What are your memories of using the firm? Do you know someone who worked there? Share your memories with us by commenting below!

Here's how we reported the firm's centenary in our edition of February 22, 2007...

* * * * * * * * * * * *

A PAINTING and decorating firm which has been handed down from father to son over three generations celebrated its 100th year in the family this month.

Gordon Burgess, aged 72, has worked for the family business, J.G. Burgess and Son, for more than 50 years.

His grandfather, James Gordon Burgess, bought the firm from Alexander Bisland for £45 in February 1907, and gradually built up a successful and well respected business.

James had an eventful life. He was born in Glasgow in January 1865. When he was just nine months old, his father drowned in the River Clyde, leaving his young wife to bring up three children on her own.

Gordon said: “They had no money so his mother had to put his two older sisters in the poor house. My grandfather was ‘farmed out’ to a farm in Glen Fruin when he was still a baby but she worked hard and eventually made enough to get the family back together.”

James picked up his trade while apprenticed to a painter and decorator in 1884. He also studied at the Helensburgh branch of Dumbarton School of Art in the early 1890s, gaining a teaching certificate in 1893. He was a talented artist, exhibiting in the Glasgow Institute Exhibition and the Royal Scottish Academy.

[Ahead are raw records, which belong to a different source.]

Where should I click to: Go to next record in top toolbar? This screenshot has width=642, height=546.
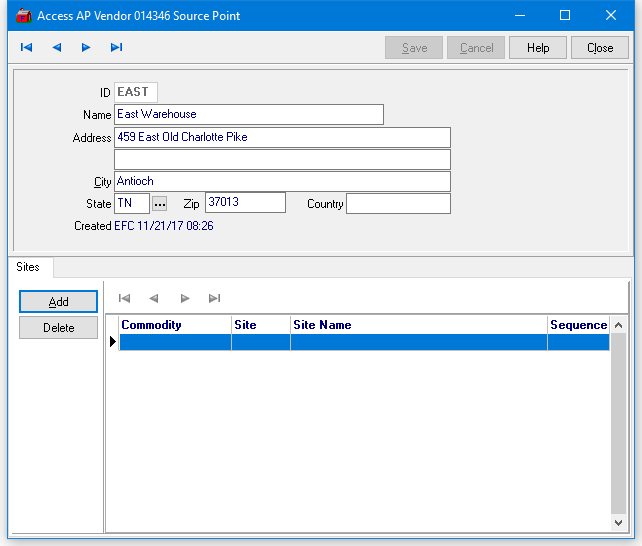(86, 47)
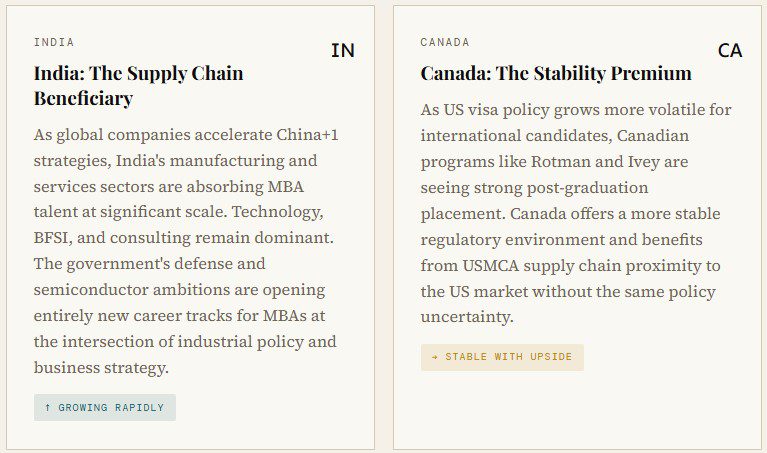
Task: Click the small INDIA category label
Action: click(x=54, y=42)
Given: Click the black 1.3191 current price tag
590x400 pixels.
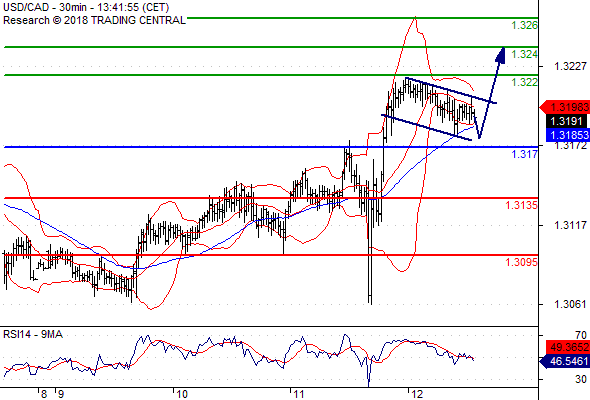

He bought his own business at the age of 42. Gordon’s father took over the family business in the late 1920s but had it not been for the First World War, things might have been very different.

Gordon said: “My father wanted to be a solicitor. He started out with what is now McArthur Stanton but my grandfather’s men were all taken away at the start of the war and he offered to help him out. That was him for life.”